Lo que parece un bordado es, el mundo entero sobre los hombros de las mujeres
Por Rigoberto González
Huasteca Potosina, SLP.- La prenda conocida como dhayemlaab, utilizada por mujeres tének de la Huasteca Potosina, no es solo indumentaria tradicional: es una concepción completa del territorio y del orden del mundo hecha tela y cuerpo.
Así lo documenta una investigación publicada en 2022 por el antropólogo Arturo Gómez Martínez en la revista científica Antípoda.
Tras siete años de trabajo de campo en comunidades de Aquismón, Huehuetlán y Tancanhuitz, el especialista concluye que el bordado del dhayemlaab no “representa” el entorno: lo encarna.
Al colocarse el manto sobre la enagua negra -símbolo de la tierra-, el cuerpo de la mujer se convierte en el centro del universo.
Los cuatro picos del textil marcan los rumbos del mundo y cada figura tiene una función precisa: la estrella de ocho puntas invoca a los vientos de lluvia, la espiga asegura el alimento y el árbol florido conserva la memoria de los antepasados.
Para las comunidades tenek, herederas de la tradición maya en esta región de San Luis Potosí, el dhayemlaab es un objeto sagrado.
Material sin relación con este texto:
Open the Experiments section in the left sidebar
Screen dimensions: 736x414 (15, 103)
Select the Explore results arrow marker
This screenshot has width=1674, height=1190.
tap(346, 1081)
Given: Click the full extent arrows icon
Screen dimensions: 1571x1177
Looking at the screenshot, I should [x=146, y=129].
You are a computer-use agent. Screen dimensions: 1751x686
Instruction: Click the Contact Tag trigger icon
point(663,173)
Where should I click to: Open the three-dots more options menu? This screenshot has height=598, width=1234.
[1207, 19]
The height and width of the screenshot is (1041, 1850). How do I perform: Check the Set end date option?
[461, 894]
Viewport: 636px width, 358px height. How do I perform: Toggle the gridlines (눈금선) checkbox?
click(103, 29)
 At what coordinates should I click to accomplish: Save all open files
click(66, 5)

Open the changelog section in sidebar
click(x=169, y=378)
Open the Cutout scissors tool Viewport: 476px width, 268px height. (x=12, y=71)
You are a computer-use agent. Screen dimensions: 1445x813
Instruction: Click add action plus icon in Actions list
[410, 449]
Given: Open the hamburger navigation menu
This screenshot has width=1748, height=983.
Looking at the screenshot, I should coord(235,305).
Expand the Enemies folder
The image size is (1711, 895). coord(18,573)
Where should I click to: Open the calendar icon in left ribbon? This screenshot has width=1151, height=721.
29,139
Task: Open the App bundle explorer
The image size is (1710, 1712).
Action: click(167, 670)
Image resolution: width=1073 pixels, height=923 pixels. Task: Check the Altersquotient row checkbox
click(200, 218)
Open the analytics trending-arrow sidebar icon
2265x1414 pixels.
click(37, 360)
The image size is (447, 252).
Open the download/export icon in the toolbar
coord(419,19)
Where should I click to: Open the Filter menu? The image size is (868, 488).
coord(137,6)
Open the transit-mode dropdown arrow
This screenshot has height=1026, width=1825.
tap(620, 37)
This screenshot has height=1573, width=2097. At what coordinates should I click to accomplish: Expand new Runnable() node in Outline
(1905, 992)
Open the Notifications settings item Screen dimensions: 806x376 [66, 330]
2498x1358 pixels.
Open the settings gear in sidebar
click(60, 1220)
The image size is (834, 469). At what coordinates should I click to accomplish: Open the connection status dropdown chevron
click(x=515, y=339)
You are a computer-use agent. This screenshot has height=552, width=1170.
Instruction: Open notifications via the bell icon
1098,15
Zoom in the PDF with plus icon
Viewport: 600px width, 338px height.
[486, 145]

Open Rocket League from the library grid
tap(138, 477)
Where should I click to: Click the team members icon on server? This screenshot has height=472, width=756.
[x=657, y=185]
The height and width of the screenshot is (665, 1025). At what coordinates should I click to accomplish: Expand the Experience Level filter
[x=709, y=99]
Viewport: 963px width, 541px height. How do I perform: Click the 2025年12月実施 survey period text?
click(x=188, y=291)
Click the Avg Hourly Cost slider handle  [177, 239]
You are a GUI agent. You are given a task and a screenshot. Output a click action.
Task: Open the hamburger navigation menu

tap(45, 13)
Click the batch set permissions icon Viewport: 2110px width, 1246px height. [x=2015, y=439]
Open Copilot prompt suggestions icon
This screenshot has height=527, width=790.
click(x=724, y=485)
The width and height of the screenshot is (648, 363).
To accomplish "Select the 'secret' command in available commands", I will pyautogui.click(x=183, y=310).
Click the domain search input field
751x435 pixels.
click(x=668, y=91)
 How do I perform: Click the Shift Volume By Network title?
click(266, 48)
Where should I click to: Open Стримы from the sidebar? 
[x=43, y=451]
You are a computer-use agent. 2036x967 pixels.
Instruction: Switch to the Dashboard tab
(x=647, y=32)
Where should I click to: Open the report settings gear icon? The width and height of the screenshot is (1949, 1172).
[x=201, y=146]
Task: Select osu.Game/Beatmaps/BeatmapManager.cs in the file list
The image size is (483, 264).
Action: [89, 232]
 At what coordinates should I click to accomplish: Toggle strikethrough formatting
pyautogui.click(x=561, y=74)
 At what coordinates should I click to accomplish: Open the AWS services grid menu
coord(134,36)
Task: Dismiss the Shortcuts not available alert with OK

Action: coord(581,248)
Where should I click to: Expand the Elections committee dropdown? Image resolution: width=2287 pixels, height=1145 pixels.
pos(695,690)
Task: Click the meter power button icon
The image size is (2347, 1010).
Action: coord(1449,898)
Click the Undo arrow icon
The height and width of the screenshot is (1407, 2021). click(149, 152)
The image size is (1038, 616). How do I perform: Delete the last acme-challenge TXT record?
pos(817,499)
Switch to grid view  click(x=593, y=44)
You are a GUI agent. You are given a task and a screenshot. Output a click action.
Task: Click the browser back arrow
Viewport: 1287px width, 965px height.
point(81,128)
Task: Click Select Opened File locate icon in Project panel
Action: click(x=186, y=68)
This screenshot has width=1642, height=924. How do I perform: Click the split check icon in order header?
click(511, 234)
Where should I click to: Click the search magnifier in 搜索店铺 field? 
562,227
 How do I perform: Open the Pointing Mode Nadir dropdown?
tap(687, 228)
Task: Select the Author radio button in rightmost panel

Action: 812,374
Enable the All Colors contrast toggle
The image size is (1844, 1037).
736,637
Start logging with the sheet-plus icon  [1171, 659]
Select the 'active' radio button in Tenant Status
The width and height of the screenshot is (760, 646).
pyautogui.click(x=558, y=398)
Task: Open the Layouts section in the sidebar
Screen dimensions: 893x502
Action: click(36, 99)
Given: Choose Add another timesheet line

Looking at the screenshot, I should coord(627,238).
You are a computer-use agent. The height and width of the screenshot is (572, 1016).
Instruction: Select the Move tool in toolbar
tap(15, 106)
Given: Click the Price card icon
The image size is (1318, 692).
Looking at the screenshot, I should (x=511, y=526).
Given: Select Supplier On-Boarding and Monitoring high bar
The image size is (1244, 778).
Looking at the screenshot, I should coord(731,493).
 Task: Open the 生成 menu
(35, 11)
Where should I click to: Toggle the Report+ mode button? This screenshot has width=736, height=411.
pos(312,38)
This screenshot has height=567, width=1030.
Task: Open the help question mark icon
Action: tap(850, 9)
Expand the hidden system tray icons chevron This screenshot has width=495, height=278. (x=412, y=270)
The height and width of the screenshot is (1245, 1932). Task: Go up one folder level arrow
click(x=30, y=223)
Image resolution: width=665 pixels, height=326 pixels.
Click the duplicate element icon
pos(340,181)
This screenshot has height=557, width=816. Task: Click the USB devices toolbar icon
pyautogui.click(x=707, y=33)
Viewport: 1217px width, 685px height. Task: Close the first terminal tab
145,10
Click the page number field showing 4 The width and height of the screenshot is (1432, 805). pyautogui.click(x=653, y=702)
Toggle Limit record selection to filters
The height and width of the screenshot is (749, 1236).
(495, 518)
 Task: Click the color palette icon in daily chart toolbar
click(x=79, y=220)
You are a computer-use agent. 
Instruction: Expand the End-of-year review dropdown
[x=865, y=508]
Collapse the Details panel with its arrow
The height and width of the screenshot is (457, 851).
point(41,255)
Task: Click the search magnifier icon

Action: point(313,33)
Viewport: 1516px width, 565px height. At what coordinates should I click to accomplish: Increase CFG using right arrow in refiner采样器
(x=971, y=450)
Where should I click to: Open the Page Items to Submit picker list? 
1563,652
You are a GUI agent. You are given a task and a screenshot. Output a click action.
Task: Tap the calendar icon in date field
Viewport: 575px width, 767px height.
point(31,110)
Su elaboración ha sido históricamente una tarea femenina que se transmite de generación en generación, acompañada de relatos y normas simbólicas.
Una leyenda resume su importancia: si el primer manto llegara a concluirse por completo, el mundo se acabaría; por ello, mientras existan mujeres bordando, la vida continúa.
El estudio advierte, sin embargo, que la tradición enfrenta riesgos: el desuso del telar de cintura, la reproducción comercial de los diseños y el desinterés de algunas jóvenes. Aun así, persisten formas de resistencia cultural mediante cooperativas, danzas y celebraciones religiosas donde el manto sigue siendo imprescindible.
En comunidades como Tamaletom, bordadoras sostienen que dejar de portarlo equivaldría a “dejar a la tierra sin abrigo”.